Like that most Cagean gesture the one where, pointing, he snaps his wrist to lend new emphasis to the indexicality of his index finger the pivot in Cage's persona is remarkably precise. On October 5, 2010, College Humor released "Nicolas Cage's Agent," a 2:50 sketch in which, across a series of phone calls, the fictional agent tries and fails to keep the actor from taking roles in ludicrous movies: Swastikly, Schindler's Fist, Space Ass. By the end, the agent is raging as hard as Cage might in one of his signature freakouts. (The currently posted version has 9.4 million views.) The next month, Pajiba.com released Harry Hanrahan's supercut, "Nicolas Cage Losing His Sh*t," a montage that would garner attention across the film blogosphere and serve as a model for others. (The original is no longer on pajiba, but reposts have also garnered several million views in total.)

The two videos demonstrate a pop-critical fascination with Cage's process "You're a tasteless asshole!" "I like being in movies, Gary" and product that would be stoked by the actor himself. As the sketch and the supercut were being released, Cage was in Eastern Europe shooting Ghost Rider: Spirit of Vengeance, pledging to make his portrayal of Johnny Blaze even more unhinged than in the first installment: "We're getting into some really abstract stuff that I think will mess with people's minds." Then in early 2011, just after GR:SoV wrapped, Cage would be on the promotional circuit touting Drive Angry. The movies were a perfect pair: Johnny Blaze on a mission to save a boy from becoming the instrument of the devil's metempsychosis; John Milton (not the poet) on a mission to save his granddaughter from a cult leader bent on Satanic immortality. On the press tour, he would give a new name to his acting method: Nouveau Shamanic. The phrase caught on. Fascination with Cage's process and wariness over Cage's move toward downmarket overproduction spawned a question: what lies behind these outré performances? The "Nouveau Shamanic" offered a theory of process and an explanation of the product, it constituted a discourse within which public judgments might take hold, a discourse all but detached from the particular movies in which Cage starred.

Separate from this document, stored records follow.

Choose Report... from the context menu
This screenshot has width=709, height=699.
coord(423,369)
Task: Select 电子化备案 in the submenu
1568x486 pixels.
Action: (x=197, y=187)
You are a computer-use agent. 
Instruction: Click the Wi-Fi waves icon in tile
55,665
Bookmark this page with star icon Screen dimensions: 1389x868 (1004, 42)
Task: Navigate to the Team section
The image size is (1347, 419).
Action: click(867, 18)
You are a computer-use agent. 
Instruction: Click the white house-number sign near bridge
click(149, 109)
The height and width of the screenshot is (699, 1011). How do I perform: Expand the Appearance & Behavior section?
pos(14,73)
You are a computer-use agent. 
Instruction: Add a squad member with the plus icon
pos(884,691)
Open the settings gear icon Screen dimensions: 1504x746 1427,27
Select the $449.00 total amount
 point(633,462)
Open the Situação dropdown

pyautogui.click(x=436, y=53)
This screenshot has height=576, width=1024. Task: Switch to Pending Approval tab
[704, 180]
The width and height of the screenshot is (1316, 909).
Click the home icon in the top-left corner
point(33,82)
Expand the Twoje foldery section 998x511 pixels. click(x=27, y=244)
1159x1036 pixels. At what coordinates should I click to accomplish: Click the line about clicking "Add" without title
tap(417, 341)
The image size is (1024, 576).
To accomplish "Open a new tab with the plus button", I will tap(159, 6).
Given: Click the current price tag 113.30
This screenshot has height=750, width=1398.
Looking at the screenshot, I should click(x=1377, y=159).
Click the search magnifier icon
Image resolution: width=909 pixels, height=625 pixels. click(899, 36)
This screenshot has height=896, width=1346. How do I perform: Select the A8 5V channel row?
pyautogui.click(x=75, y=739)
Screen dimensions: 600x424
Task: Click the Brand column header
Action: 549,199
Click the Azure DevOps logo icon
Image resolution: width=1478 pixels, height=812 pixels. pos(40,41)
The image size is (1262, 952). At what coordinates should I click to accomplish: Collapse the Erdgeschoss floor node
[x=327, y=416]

That spring, the complementarity became merger. On April 11, Saturday Night Live would introduce a new segment, "Get in the Cage! With Nicolas Cage" in which Cage, portrayed by Andy Samberg, would interview fellow actors and lament that they, not he, were starring in whatever movie they happened to be discussing. "It has both of the classic elements of a Nic Cage movie: 1. It combines time travel with screaming. 2. I'm told the actors were paid." Not simply a Cage impression, "Get in the Cage!" was an attempt to capture how Cage talked about the competing vectors within his public persona. The "meme'd," discursive Cage had become the mainstream Cage.

II

It would be a mistake to imagine that Cage's career and the estimation of it merely track a series of philosophical commitments or aesthetic experiments when those experiments transpire in a cultural field subject to far more powerful forces. The discursive Cage took its particular form within very specific cultural and economic contexts: how Americans talked and felt about politics; how they consumed motion pictures, luxury goods, and houses. The public focus on Cage's relentless extremity and his theory of it coincided with the collapse of the Obama administration's campaign commitment to stimulus (however partial that commitment was in practice), the rise of the post-2008 austerity consensus, and, most proximately, the Democrats' defeat in the 2010 midterm elections, where they lost the House and narrowly held the Senate despite losing seven seats.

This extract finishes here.